▶ _GIVEN EXERCISE_
Resize the coordinate answers in the entries from the line with "Co když není dost peněz? (22, 396)" to the line with "(alle anzeigen) (236, 58)", both included. Write out only those lines, each one, with every coordinate in the answers multiplied by 0.25 and rounded to a whole number (halves round up), and leave all other text unchanged.

▶ _DATA LISTING_
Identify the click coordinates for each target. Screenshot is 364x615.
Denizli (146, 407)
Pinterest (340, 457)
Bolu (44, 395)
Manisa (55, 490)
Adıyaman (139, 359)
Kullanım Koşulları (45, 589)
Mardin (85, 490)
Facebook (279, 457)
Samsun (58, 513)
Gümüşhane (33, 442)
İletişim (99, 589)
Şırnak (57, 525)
* * *
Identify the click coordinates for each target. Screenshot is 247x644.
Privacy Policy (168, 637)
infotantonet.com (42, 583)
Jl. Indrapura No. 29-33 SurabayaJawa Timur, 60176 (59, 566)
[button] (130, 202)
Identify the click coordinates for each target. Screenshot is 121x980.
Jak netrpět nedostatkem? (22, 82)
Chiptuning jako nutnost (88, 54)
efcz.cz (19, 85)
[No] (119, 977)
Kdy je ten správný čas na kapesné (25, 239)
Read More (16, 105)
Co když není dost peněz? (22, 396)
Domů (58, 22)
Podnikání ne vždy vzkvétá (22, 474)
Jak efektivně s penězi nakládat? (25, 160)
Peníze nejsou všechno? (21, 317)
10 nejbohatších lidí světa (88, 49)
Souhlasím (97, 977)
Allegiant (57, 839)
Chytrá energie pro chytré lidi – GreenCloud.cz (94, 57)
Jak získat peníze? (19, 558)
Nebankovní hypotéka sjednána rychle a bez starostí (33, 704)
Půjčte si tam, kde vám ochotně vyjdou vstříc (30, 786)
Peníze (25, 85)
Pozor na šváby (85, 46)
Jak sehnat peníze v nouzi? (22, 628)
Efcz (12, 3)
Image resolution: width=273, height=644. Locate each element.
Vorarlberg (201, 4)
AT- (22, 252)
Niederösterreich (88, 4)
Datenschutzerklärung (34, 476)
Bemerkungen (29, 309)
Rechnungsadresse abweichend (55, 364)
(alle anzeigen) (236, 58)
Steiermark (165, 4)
--
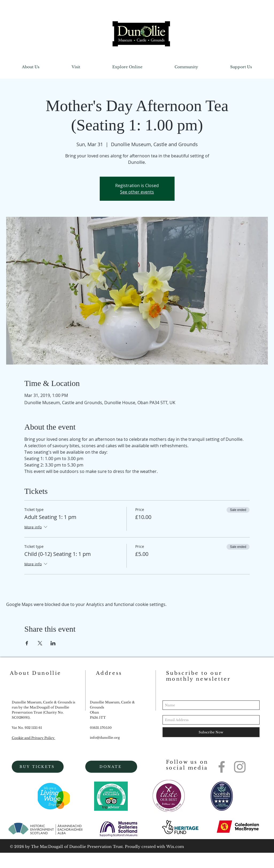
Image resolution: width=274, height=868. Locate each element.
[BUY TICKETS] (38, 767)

▶ _THE ANSWER_
Co když není dost peněz? (6, 99)
Domů (15, 6)
Podnikání ne vždy vzkvétá (6, 119)
Jak efektivně s penězi nakládat? (6, 40)
Peníze nejsou všechno? (5, 79)
10 nejbohatších lidí světa (22, 12)
Souhlasím (24, 244)
Allegiant (14, 210)
Chytrá energie pro chytré lidi – GreenCloud.cz (24, 14)
Jak získat peníze? (5, 140)
Nebankovní hypotéka sjednána rychle a bez starostí (8, 176)
Půjčte si tam, kde vám ochotně vyjdou vstříc (8, 197)
Peníze (6, 21)
Pozor na šváby (21, 12)
Jak sehnat peníze v nouzi? (6, 157)
Efcz (3, 1)
Image resolution: width=273, height=644. Locate each element.
Vorarlberg (50, 1)
AT- (6, 63)
Niederösterreich (22, 1)
Datenschutzerklärung (9, 119)
Bemerkungen (7, 77)
Rechnungsadresse abweichend (14, 91)
(alle anzeigen) (59, 15)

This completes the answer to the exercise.